Secondo alcune anime candide, ad esempio, dovremmo addirittura essere grati agli Stati Uniti perché ci hanno assicurato che aumenteranno l’esportazione di gas liquefatto in Europa. Non è chiaro, esattamente, di cosa dovremmo essere grati. Le decisioni prese sul gas, semmai, sono l’esempio perfetto di come la crisi russa sia pilotata dalla spregiudicatezza affaristica di Washington, che i Paesi europei si limitano a subire passivamente, dediti all’obbedienza e all’autoflagellazione.
A ben vedere, infatti, quello che è accaduto si colloca agli antipodi rispetto a un atto di generosità. Gli Stati Uniti hanno imposto all’Unione europea una serie di sanzioni contro la Russia che danneggeranno senz’altro Mosca, ma faranno molto più male al Vecchio Continente e – al contempo – si riveleranno un grande affare per Washington.
La settimana scorsa abbiamo appreso che gli Usa aumenteranno l’export di gas verso l’Europa di circa 15 miliardi di metri cubi l’anno. Di certo non sarà un regalo, né una transazione a prezzo calmierato. Al contrario: il gas in arrivo dagli Stati Uniti è particolarmente caro (in media costa il 20% in più di quello russo), perché necessita di un trasporto transatlantico; non solo: è anche difficile da utilizzare, perché arriva qui in forma liquida e in Europa scarseggiano i rigassificatori, ossia le strutture necessarie a riportare il Gnl allo stato gassoso.
Inoltre, la quantità aggiuntiva garantita dagli Stati Uniti è a dir poco ridicola: basti pensare che il consumo di gas in Europa arriva a 430 miliardi di metri cubi l’anno, di cui ben 76 assorbiti dall’Italia. Fino a ieri l’altro, la Russia garantiva ben 150 miliardi, ovvero il decuplo dei 15 in più assicurati dal magnanimo Biden.
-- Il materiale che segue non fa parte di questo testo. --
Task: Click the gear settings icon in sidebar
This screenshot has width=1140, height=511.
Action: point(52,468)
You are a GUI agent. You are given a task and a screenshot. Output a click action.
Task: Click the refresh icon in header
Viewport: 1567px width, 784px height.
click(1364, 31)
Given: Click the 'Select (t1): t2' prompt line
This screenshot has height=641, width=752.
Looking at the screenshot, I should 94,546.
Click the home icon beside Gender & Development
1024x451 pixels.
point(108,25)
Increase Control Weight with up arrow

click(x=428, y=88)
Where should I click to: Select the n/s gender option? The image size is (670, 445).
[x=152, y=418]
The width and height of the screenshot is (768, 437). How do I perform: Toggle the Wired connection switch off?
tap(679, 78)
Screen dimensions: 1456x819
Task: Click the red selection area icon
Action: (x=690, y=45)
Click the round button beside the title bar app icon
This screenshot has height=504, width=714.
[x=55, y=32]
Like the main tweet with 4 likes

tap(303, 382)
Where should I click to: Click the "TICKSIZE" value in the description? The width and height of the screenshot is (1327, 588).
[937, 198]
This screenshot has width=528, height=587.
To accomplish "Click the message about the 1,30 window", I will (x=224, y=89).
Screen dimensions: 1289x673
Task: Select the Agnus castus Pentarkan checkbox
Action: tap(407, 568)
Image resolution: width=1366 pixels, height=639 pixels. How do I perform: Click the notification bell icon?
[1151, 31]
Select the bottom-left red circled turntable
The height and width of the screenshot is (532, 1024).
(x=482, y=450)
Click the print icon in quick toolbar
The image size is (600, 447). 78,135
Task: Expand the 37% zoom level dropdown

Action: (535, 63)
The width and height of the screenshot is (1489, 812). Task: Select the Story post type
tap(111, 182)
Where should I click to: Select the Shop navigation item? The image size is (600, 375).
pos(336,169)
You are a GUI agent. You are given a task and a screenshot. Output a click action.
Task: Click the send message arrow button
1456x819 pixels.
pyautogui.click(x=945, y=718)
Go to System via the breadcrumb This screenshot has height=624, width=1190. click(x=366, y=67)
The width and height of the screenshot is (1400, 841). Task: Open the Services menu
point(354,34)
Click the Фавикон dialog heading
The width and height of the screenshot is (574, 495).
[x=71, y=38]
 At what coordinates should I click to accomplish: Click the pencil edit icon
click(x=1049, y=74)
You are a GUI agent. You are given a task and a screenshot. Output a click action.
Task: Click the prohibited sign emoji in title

Sebbene i numeri parlino da soli, si possono prevedere almeno un paio di obiezioni da parte degli atlantisti fondamentalisti. La prima, piuttosto elementare, recita più o meno così: “ma davvero credi che gli Stati Uniti abbiano imposto le sanzioni alla Russia solo per vendere più gas all’Europa?”. La risposta è facile: ovviamente no. Non lo hanno fatto solo per questo, ma gli introiti aggiuntivi sul fronte del gas sono di sicuro un effetto collaterale che risulta gradito in quel di Washington. Uno dei tanti, visto che – sull’onda della guerra in Ucraina – nei prossimi anni gli Stati Uniti venderanno agli europei anche parecchie armi più del previsto, oltre a varie tecnologie da utilizzare nel settore della difesa.
La seconda possibile obiezione riguarda le quantità: “d’accordo, il gas in arrivo dagli Stati Uniti sarà solo una minima parte di quello necessario, ma al contempo stiamo cercando anche altre fonti di approvvigionamento per aumentare la diversificazione”. Già, peccato che comunque non basterà. Sempre la settimana scorsa, per citare un altro esempio, il Qatar ha fatto sapere che non è assolutamente in grado di soddisfare l’Europa in questo settore, perché il volume di gas richiesto è eccessivo.
Vale allora la pena di ricordare che, prima ancora della Russia, la principale fonte di gas per l’Italia dovrebbe essere un’altra: la Libia, collegata direttamente al nostro Paese da Greenstream, un gasdotto che attraversa tutto il Mediterraneo. La portata massima di questa infrastruttura è pari a 30 miliardi di metri cubi l’anno, ovvero più di un terzo dei nostri consumi, ma al momento viaggia intorno agli 8 miliardi. È il risultato del capolavoro orchestrato nel 2011 da Usa, Francia e Gran Bretagna per rovesciare Gheddafi e della successiva insipienza con cui abbiamo regalato la Tripolitania alla Turchia (e la Cirenaica agli egiziani e ai russi). Del disastro libico, però, non parla nessuno. E c’è un motivo: ricordare le scelleratezze di ieri rischia di smascherare quelle di oggi.